Crypto-treasury companies could face intense selling pressure if MSCI moves forward with a proposal to remove them from its equity indices.
Advocates and market analysts warn that removals from widely tracked benchmarks could force passive funds to divest billions of dollars of crypto-linked exposure.
The debate has intensified as markets absorb months of price declines and index providers reassess how to classify companies holding substantial digital-asset reserves.
With MSCI’s decision timeline now clear, companies and investors are closely watching what could become a defining moment for crypto’s place in mainstream equity benchmarks.
Potential selling pressure could be significant
BitcoinForCorporations, a group opposing the proposal, estimates that exclusions could trigger $10 billion to $15 billion in outflows tied to crypto holdings.
The calculation is based on a previously published list of 39 companies with a combined adjusted market capitalization of $113 billion.
Other analysts working from the same dataset put potential outflows at about $11.6 billion across the affected firms.
Concentration of exposure is high: Michael Saylor’s Strategy (formerly known as MicroStrategy) represents roughly 74.5% of the total adjusted free-float market capitalization among the group.

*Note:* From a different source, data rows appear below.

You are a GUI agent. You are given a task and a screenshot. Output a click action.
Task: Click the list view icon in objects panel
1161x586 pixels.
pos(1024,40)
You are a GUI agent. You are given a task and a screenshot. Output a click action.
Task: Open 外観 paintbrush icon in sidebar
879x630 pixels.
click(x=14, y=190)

JPMorgan’s analysis indicates that Strategy alone could face as much as $2.8 billion in forced redemptions if it were removed from MSCI indices.

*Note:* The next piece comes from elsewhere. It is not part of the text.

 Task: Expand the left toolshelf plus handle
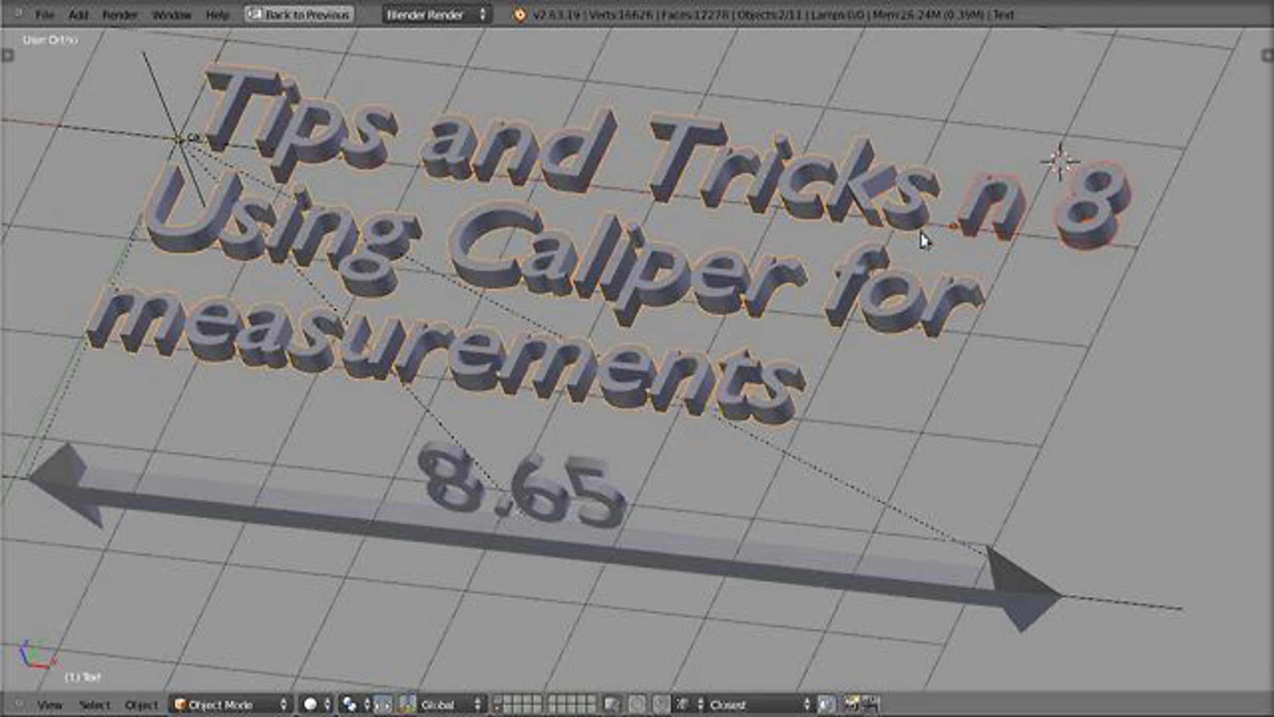[x=7, y=55]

Those forced sales could further pressure crypto markets, which have been trending downward for nearly three months.
Why MSCI’s rules matter
In October, MSCI announced it was consulting investors on whether companies that hold a large portion of their balance sheets in cryptocurrencies should be excluded from its indices.
These benchmarks are used by passive investment funds worldwide to determine which stocks they must hold.
Consequently, inclusion or exclusion can directly affect a company’s access to capital and its shareholder base.
For crypto-treasury companies, index membership has grown increasingly important as institutional ownership expands.
Any rule change that leads to exclusion would represent a structural shift in how global asset managers treat these firms, not merely a technical reclassification.
Debate over the balance sheet metric heats up
BitcoinForCorporations argues that relying on balance-sheet composition as the decisive factor is misguided.
The group contends that a single metric does not capture whether a company operates a real business with customers, revenues, and ongoing operations.
Under the proposed approach, companies could be removed from indices even if their core business models remain intact.
They have urged MSCI to abandon the proposal and continue classifying companies based on business activities, financial performance, and operational characteristics rather than solely on crypto holdings.
The concern is that the rule would effectively penalize companies for holding digital assets without considering how those assets fit into a broader corporate strategy.
MSCI is expected to publish its final conclusions by January 15.
If approved, implementation would be scheduled for the index review in February 2026, paving the way for potential large-scale reallocations by passive funds.